In traditional monitoring systems, you might notice a spike or drop and start guessing what could be the cause—DNS, storage, etc. With Netdata, we flip this approach. By highlighting an anomaly spike, you get a prioritized list of all the metrics showing unusual behavior. This direct access to relevant data streamlines the process, making it easier to identify and respond to security threats efficiently.

Remote Work and Distributed IT Environments

With the shift towards remote work, how can tools like Netdata help organizations manage their distributed IT environments?

Netdata is inherently distributed by design, which aligns perfectly with the nature of remote work and distributed IT environments. Unlike traditional monitoring tools that rely on centralization, Netdata emphasizes monitoring and observability directly at the edge, close to where data and activities are happening.

This distributed approach is especially beneficial for organizations with IoT devices scattered globally or those needing to monitor personal computing devices to ensure they operate within specified norms. Our users range from those managing IoT deployments across different locations to individuals tracking the performance of personal devices like Windows PCs, ensuring everything functions as expected.

By flipping the traditional centralized monitoring model, Netdata facilitates a more immediate and contextually relevant view of an organization’s infrastructure. This allows for real-time observability and management across all nodes of an infrastructure, regardless of their physical location. It’s this capability that makes Netdata particularly suited to today’s distributed organizations, providing a seamless solution for monitoring in the age of remote work.

Leveraging AI and Machine Learning

With AI and machine learning becoming increasingly important in cybersecurity, how is Netdata leveraging these technologies?

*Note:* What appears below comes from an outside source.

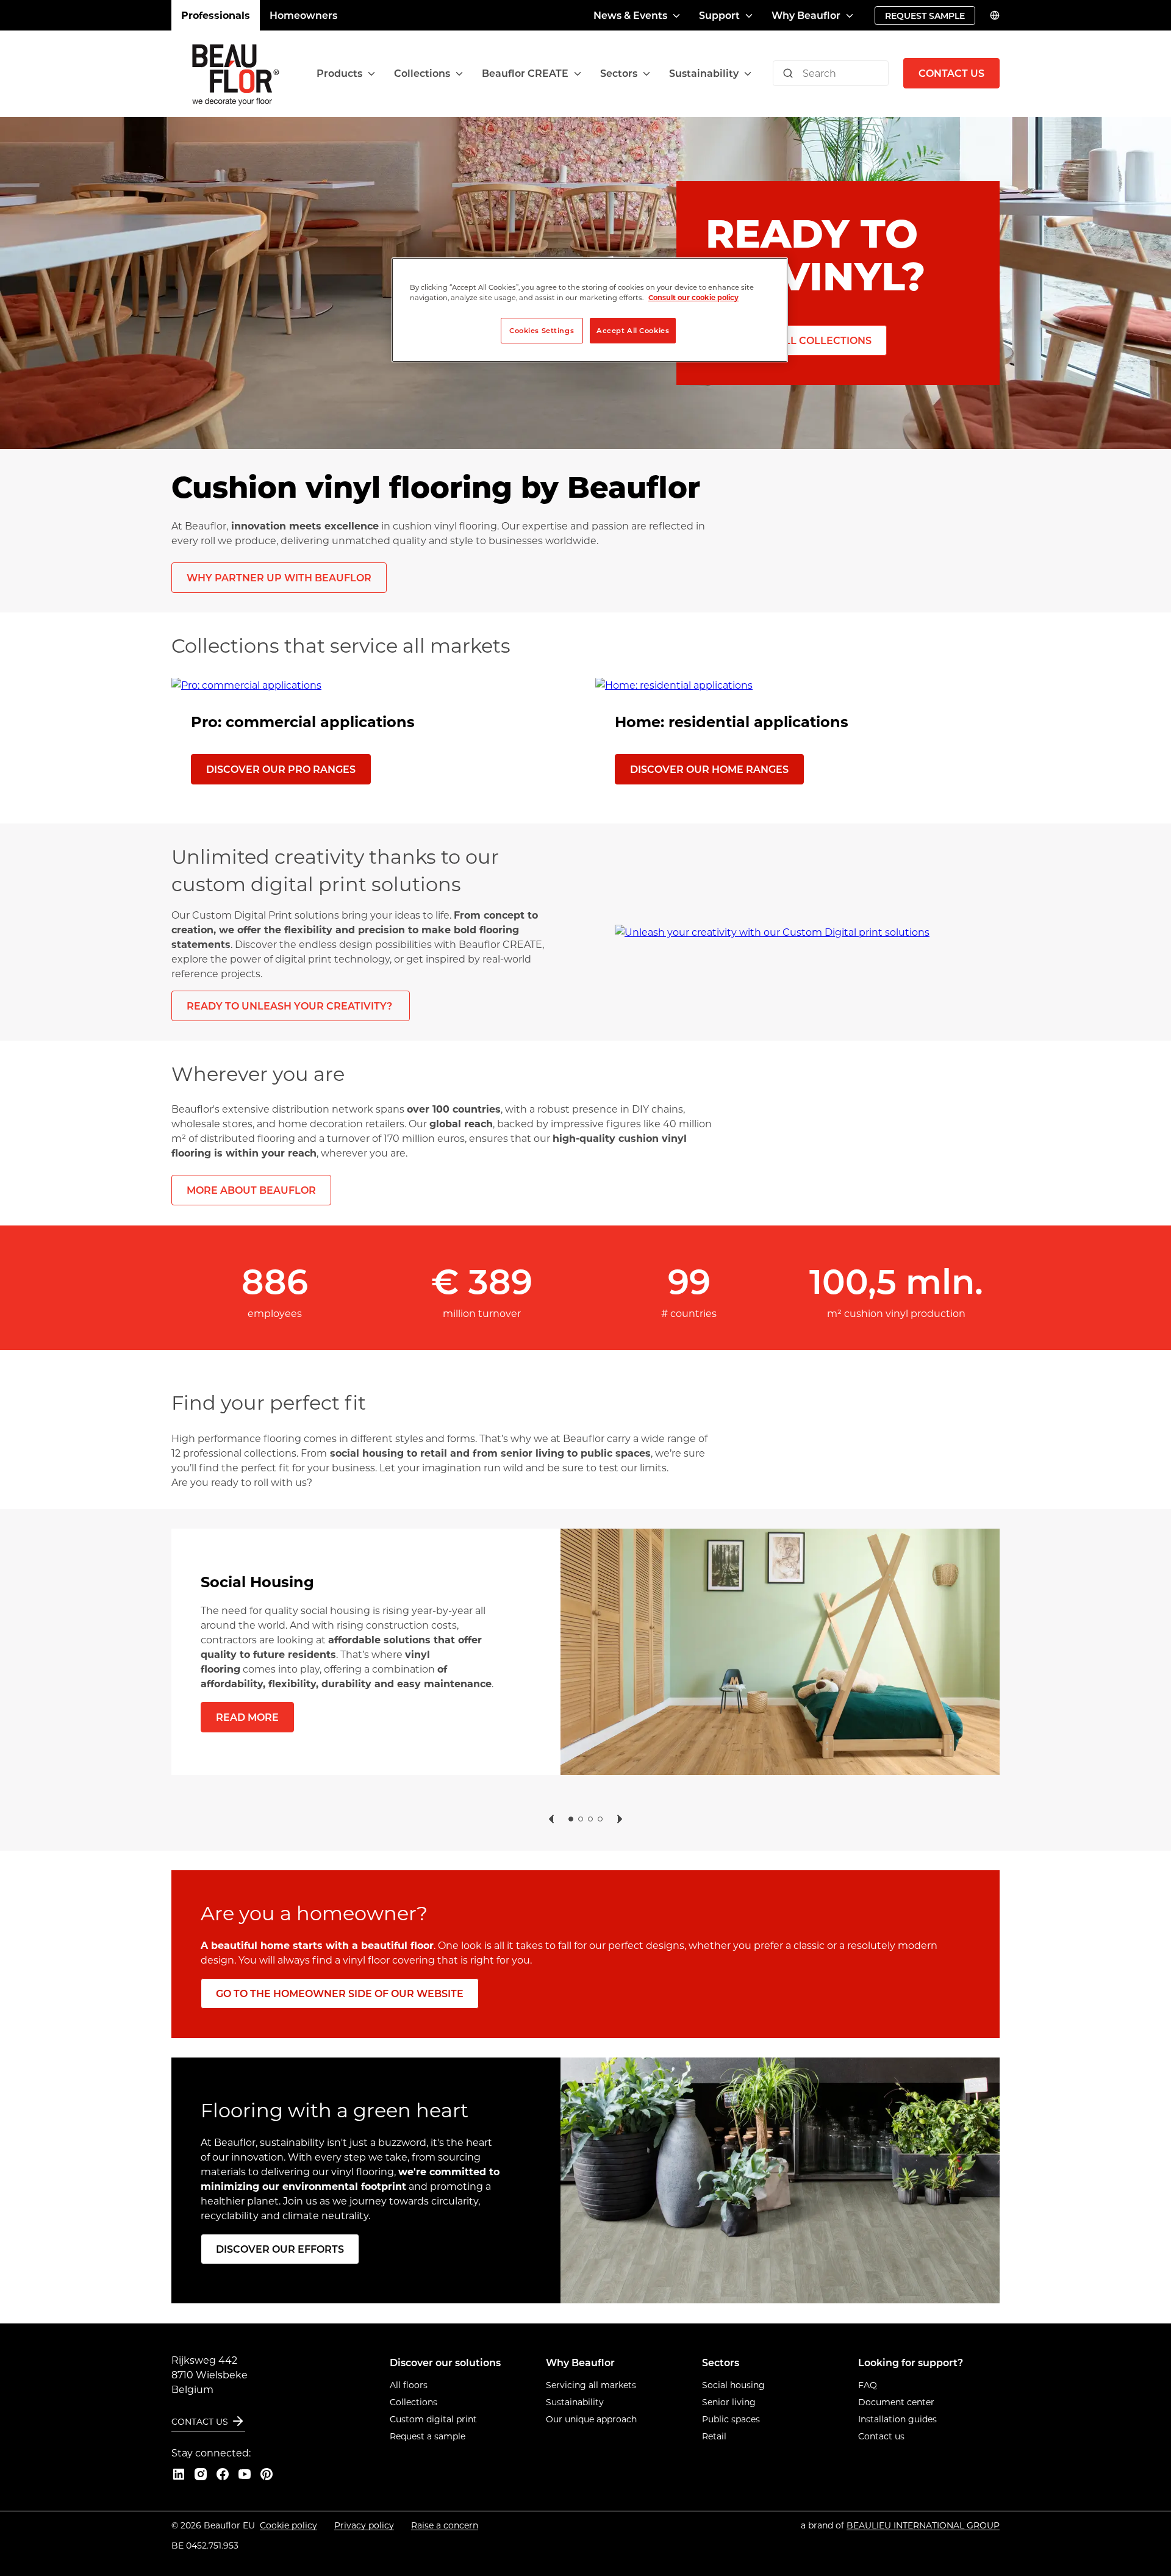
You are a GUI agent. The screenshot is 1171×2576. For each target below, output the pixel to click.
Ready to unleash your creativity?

It’s essential to distinguish between the buzz around AI and machine learning and the actual application of these technologies. While “machine learning observability” has become a trendy phrase for many companies, often what’s being described is more akin to an expert system that doesn’t utilize genuine machine learning techniques. At Netdata, we take a different approach. Our machine learning code is open source, allowing for transparency and community review. This openness ensures that users can not only trust but also verify and understand the machine learning processes we employ.

We’re committed to leveraging real machine learning in observability, setting us apart in a field where true application of these technologies is rare. Our approach aligns with the principle that machine learning isn’t a magical solution that operates autonomously. Instead, it should be seen as an advisor or consultant, enhancing human decision-making processes.

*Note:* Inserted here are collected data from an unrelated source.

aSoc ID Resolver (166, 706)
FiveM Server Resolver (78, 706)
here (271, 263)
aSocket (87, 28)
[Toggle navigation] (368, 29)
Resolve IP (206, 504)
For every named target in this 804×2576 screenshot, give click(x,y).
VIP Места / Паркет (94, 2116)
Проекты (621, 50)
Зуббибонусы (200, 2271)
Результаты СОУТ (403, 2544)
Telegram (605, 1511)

This perspective was echoed in a Google talk in 2019, highlighting the misconception that machine learning can solve any problem autonomously. The reality is that machine learning is a tool to provide insights, making processes more effective, efficient, and results-oriented. At Netdata, we embrace this philosophy, using machine learning to empower users with actionable insights, thereby enhancing the cybersecurity posture and overall efficiency of the systems we monitor.

Future Developments

Are there any new features or developments that Netdata is working on that your users can anticipate?

Absolutely, Netdata is in a constant state of evolution. We are always introducing new features, particularly in the realm of visualization, as part of our mission to simplify user experiences. Our ultimate aim is to enhance efficiency and ease the monitoring process by stripping away complexity. This commitment to innovation is driven by the need to adapt alongside shifting technologies and advancements in the field.

Our objectives revolve around reducing the skills, effort, time, and cost associated with observability. By integrating more accurate insights and leveraging tools like machine learning, we strive to offer more value. This journey is ongoing and touches on several aspects, including visualization enhancements, automation improvements, and database optimizations. In essence, every development at Netdata is designed to empower our users to become more effective and efficient in their roles.